Sturdy raises $3.9M for a new kind of lending protocol
Decentralized lending is one of the most important building blocks in DeFi.
To date, nearly every major DeFi money market follows the same core model: borrowers pay interest to lenders. But this mechanic is incompatible with an environment where lenders demand >10% APYs and borrowers have little reason to pay that much when lower-cost CeFi (or even TradFi) alternatives exist.
We’ve built Sturdy to bridge this gap. Rather than requiring borrowers to pay interest, Sturdy stakes their collateral and passes the yield to lenders. As a result, stablecoin lenders receive interest rates typically reserved for more volatile assets, while borrowers benefit from interest-free loans. Sturdy’s vision is to be the go-to protocol for lending or borrowing stablecoins on EVM-compatible chains.
To turn the vision into reality, we have raised $3.9M across seed and strategic rounds, led by Pantera with participation from Y Combinator, SoftBank’s Opportunity Fund, KuCoin Ventures, mgnr, One Block, Dialectic, and Orange DAO. “We are thrilled to be collaborating with these incredible partners, who bring deep experience across DeFi and traditional financial services,” said Sam Forman, CEO of Sturdy.
Paul Veradittakit, Partner at Pantera, said, “Positive-sum relationships are at DeFi’s foundation.
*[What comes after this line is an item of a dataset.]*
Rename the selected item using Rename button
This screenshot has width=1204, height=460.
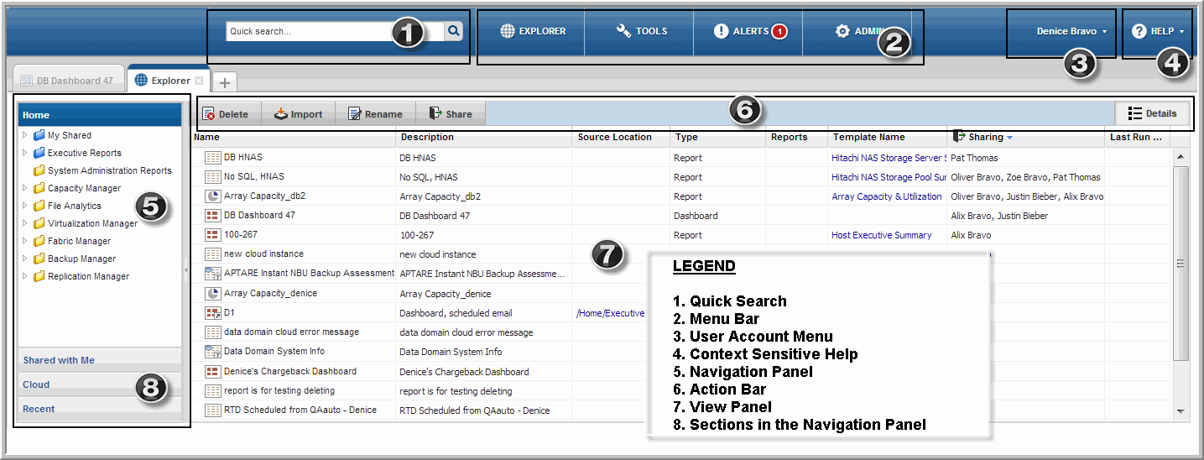click(x=374, y=114)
Historically, lending has been zero-sum, with lenders only able to earn higher yields as borrowers pay greater interest. We’re excited to back Sturdy’s new kind of lending protocol in which lenders earn more and borrowers pay less.”
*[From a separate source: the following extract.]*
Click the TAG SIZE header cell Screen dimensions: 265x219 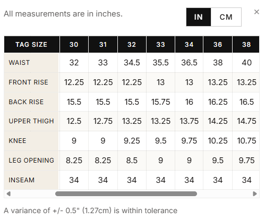(x=31, y=45)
We’re thrilled to share that Sturdy will be launching on Fantom mainnet on March 21, with Ethereum mainnet slated for early Q2 2022. We’re excited to push the boundaries of what a money market looks like, and are grateful for the support from our partners and community.
Sturdy is a first of its kind DeFi protocol for interest-free borrowing and high yield lending. Rather than charging borrowers interest, Sturdy stakes their collateral and passes the yield to lenders. This model changes the relationship between borrowers and lenders to make Sturdy the first positive-sum lending protocol.